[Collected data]

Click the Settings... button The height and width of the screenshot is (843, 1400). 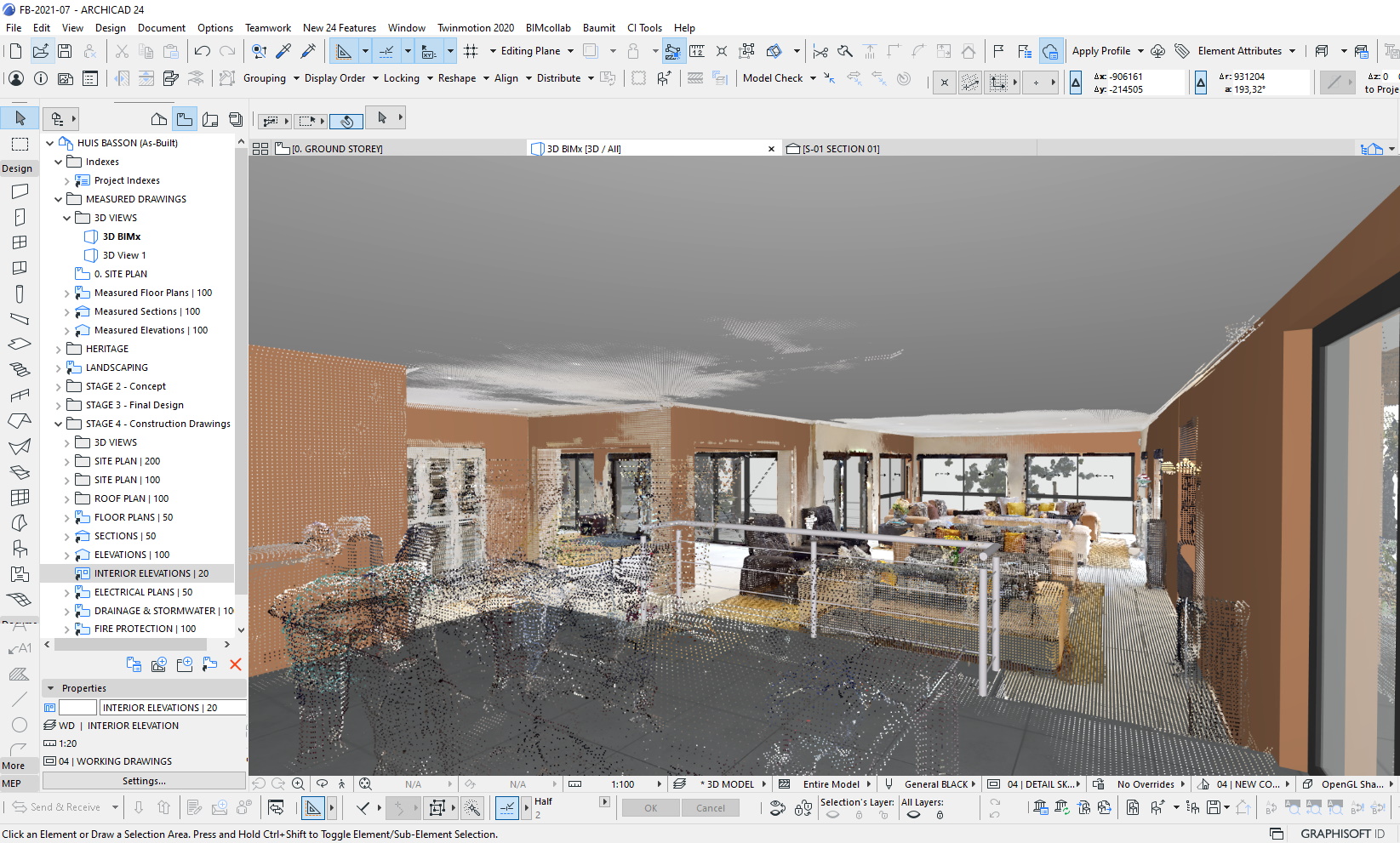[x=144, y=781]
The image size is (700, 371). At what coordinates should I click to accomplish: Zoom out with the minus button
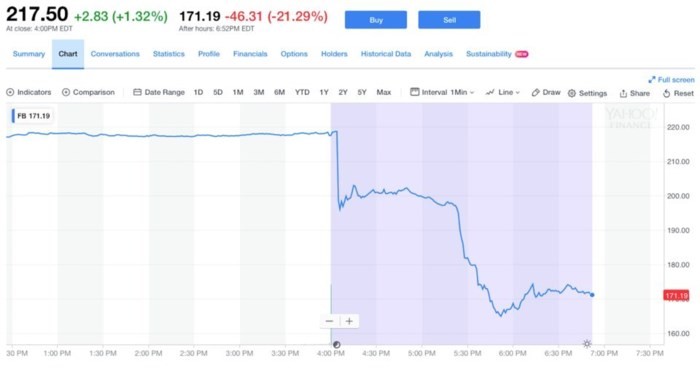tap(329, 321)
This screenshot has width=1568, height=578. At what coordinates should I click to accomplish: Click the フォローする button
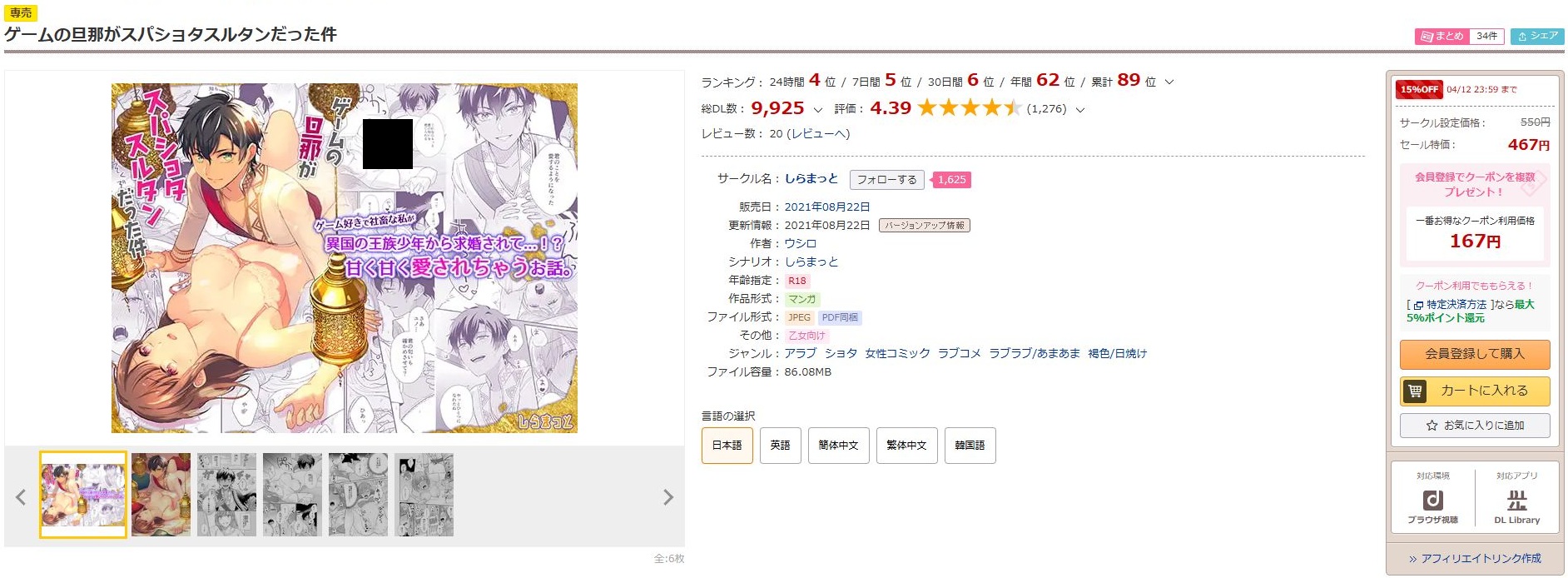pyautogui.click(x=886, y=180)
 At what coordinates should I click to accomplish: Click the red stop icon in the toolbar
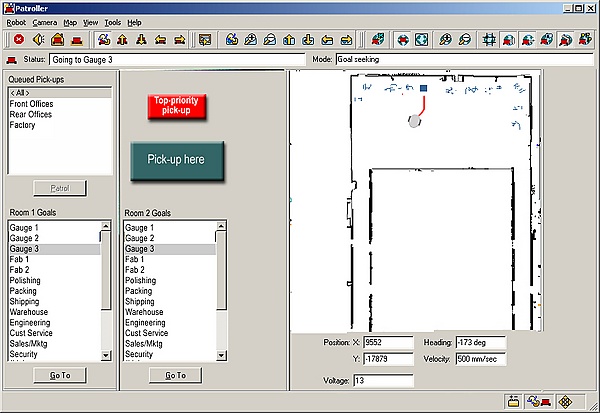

What you are asked to do
Without the pictures, transcribe exactly the lines above from the one containing "This screenshot has" through the last.

Solution to this task
This screenshot has width=1568, height=578. At what coordinates should I click to accomplish: Click the フォローする button
pyautogui.click(x=886, y=180)
 At what coordinates should I click to accomplish: Click the red stop icon in the toolbar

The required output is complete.